Step 1 in this operation always considers tensors [0,...n]. You compute n RDM matrices at the cost of n contractions each so it's O(n^2) to draw a single bitstring. Looking at your proposal IIUC you do this:
- Compute RDM on the first qubit.
- Toss a coin with probability set by the RDM.
- Project the qubit to zero or one state depending on the coin outcome.
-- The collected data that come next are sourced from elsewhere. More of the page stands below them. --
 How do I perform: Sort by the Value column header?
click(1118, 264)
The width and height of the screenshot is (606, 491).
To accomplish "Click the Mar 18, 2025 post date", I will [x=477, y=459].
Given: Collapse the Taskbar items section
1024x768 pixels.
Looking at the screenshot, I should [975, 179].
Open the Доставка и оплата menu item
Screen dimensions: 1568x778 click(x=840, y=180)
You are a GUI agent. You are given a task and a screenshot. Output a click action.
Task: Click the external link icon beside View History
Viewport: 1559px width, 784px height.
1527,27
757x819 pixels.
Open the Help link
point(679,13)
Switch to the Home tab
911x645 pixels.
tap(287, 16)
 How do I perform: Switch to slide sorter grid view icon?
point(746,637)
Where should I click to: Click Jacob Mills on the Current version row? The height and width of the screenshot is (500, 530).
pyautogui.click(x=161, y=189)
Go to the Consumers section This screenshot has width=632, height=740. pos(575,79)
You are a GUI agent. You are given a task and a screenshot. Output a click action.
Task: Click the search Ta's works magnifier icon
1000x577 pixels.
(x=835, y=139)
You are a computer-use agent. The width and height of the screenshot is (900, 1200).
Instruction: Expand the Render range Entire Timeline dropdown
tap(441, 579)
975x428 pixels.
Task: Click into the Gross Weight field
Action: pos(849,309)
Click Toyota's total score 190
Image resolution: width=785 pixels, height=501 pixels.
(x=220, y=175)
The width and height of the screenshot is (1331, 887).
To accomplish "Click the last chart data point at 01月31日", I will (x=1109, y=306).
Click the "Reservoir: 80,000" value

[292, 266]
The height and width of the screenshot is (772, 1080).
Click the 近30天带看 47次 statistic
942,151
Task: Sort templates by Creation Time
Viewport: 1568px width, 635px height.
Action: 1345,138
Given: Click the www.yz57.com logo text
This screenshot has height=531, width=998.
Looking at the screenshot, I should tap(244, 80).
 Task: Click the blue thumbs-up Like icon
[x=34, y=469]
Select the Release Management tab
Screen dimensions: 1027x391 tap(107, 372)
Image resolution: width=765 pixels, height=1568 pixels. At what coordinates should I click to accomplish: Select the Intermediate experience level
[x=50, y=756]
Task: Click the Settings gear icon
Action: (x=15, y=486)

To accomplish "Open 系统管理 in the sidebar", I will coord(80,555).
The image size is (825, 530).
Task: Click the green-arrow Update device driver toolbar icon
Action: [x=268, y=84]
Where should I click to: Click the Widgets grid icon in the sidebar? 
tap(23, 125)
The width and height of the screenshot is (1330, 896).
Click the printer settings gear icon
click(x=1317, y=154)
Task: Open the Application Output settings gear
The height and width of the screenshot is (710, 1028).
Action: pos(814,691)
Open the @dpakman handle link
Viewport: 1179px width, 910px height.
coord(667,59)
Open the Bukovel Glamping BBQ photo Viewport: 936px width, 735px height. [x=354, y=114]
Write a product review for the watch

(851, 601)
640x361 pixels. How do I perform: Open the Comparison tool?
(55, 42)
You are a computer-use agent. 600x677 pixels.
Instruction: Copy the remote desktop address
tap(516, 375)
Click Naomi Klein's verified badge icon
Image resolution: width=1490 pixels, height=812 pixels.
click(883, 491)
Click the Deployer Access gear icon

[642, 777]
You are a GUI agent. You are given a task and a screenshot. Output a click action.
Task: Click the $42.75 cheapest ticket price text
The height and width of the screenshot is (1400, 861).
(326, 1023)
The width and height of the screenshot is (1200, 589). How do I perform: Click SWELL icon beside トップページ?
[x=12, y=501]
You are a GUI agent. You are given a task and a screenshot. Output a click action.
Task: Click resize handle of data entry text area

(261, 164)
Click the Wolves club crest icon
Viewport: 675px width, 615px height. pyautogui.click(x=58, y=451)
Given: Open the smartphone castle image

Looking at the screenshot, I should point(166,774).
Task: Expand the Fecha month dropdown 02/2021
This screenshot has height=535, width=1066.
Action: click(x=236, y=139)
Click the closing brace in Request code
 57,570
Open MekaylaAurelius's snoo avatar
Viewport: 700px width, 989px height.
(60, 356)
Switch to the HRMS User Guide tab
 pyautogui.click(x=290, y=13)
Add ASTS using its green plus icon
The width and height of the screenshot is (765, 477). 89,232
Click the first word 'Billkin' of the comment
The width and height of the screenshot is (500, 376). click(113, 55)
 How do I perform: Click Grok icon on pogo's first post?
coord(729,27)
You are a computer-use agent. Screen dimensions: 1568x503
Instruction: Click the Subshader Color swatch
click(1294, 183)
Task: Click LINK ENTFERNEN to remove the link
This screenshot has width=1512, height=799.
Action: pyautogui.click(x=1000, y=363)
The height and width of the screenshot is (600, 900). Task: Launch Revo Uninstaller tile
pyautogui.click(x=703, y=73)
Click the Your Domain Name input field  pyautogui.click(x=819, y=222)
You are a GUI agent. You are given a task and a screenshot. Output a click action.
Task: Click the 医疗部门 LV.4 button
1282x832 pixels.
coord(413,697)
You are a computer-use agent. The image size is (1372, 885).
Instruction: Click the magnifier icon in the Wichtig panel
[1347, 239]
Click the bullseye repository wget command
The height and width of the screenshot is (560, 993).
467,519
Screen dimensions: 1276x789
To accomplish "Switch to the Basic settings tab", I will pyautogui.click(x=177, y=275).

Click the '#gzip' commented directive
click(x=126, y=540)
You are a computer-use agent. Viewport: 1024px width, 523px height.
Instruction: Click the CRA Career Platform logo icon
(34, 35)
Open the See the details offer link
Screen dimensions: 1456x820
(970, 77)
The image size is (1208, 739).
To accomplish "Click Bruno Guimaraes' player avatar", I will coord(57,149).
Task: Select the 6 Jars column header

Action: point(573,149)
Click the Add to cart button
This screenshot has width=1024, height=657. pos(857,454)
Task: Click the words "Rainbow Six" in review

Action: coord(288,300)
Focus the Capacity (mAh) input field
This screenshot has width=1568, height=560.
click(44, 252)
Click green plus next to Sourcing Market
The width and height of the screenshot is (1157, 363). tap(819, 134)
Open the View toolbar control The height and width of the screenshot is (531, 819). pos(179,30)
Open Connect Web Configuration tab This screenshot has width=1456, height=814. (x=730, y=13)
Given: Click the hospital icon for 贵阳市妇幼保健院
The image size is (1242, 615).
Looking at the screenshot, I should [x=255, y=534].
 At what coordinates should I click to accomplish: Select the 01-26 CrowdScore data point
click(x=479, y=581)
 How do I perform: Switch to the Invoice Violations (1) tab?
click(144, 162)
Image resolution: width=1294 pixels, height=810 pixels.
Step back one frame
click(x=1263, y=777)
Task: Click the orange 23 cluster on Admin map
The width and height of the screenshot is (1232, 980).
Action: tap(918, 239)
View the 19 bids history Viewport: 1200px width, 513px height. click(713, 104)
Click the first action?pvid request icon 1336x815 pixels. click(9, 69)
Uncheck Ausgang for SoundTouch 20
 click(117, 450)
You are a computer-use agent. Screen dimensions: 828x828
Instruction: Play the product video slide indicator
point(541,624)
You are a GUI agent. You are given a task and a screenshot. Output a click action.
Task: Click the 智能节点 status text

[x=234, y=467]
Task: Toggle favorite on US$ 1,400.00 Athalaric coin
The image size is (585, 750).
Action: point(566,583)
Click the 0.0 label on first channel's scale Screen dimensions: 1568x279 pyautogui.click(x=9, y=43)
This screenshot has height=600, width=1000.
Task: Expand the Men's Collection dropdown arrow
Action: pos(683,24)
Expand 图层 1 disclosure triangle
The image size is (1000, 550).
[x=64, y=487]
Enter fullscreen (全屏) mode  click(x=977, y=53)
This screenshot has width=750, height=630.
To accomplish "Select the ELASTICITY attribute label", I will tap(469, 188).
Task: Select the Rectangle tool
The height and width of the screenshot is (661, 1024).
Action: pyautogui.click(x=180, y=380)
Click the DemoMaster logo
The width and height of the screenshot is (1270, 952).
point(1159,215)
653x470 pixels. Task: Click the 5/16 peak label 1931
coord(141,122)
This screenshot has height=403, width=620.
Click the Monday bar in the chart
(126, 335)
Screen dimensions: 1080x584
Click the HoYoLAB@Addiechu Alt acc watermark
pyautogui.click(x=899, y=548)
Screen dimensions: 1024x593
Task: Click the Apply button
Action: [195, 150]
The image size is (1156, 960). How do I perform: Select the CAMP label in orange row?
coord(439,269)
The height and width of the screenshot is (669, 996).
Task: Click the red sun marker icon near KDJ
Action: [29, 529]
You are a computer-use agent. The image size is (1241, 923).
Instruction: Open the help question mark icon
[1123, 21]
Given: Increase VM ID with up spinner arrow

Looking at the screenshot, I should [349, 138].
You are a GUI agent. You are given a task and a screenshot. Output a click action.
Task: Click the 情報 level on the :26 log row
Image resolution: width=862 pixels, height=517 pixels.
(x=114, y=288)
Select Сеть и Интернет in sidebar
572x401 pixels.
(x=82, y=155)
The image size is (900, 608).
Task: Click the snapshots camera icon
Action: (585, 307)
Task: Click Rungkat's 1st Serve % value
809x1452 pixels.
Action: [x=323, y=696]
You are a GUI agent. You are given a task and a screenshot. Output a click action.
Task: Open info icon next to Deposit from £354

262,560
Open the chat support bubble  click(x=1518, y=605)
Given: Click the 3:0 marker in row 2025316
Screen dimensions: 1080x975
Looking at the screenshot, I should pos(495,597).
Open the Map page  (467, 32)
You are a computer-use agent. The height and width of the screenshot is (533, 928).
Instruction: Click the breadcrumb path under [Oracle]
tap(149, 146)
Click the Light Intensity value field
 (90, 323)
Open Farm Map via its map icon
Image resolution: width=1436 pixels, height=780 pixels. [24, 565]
- As I move to contracting the next qubit after the one I just did I re-use some of the contractions I've done up until this point (on the left side only) to compute the RDM to prevent having to contract all the way from the first qubit every time.
Suppose I have this MPS:
│ │ │ │ │
┌─┴─┐ ┌─┴─┐ ┌─┴─┐ ┌─┴─┐ ┌─┴─┐
│ 0 ├─┤ 1 ├─┤ 2 ├─┤ 3 ├─┤ 4 │
└───┘ └───┘ └───┘ └───┘ └───┘
and part way through my sampling process I need to compute the RDM on qubit 3 (having already sampled and projected down qubits 0,1 and 2):
│
┌───┐ ┌───┐ ┌───┐ ┌─┴─┐ ┌───┐
│ 0 ├─┤ 1 ├─┤ 2 ├─┤ 3 ├─┤ 4 │
└─┬─┘ └─┬─┘ └─┬─┘ └───┘ └─┬─┘
│ │ │ │
┌─┴─┐ ┌─┴─┐ ┌─┴─┐ ┌───┐ ┌─┴─┐
│ 0 ├─┤ 1 ├─┤ 2 ├─┤ 3 ├─┤ 4 │
└───┘ └───┘ └───┘ └─┬─┘ └───┘
│
With my approach I would just naively recontract everything together. IIUC your approach would keep another temporary variable containing the contractions of the projections from tensor 0 up to i - 1 if I want to compute the RDM for qubit i. This way I can use the fact that I have previously computed:
│
┌───┐ ┌───┐ ┌─┴─┐ ┌───┐ ┌───┐
│ 0 ├─┤ 1 ├─┤ 2 ├─┤ 3 ├─┤ 4 │
└─┬─┘ └─┬─┘ └───┘ └─┬─┘ └─┬─┘
│ │ │ │
┌─┴─┐ ┌─┴─┐ ┌───┐ ┌─┴─┐ ┌─┴─┐
│ 0 ├─┤ 1 ├─┤ 2 ├─┤ 3 ├─┤ 4 │
└───┘ └───┘ └─┬─┘ └───┘ └───┘
│
Where I could store this:
│
┌───┐ ┌─┴─┐ ┌───┐ ┌───┐
│ ├─┤ 2 ├─┤ 3 ├─┤ 4 │
│ │ └───┘ └─┬─┘ └─┬─┘
│0,1│ │ │
│ │ ┌───┐ ┌─┴─┐ ┌─┴─┐
│ ├─┤ 2 ├─┤ 3 ├─┤ 4 │
└───┘ └─┬─┘ └───┘ └───┘
│
And then (from the diagram above) I can contract 2 into 0,1 -> 0,1,2 and have the entire left side of my 3 RDM calculation done by simply remembering some of the computations I did from the previous step. This means on iteration number:
- I want to compute RDM-0 I contract n-1 tensors on the right of tensor 0 and none on the left.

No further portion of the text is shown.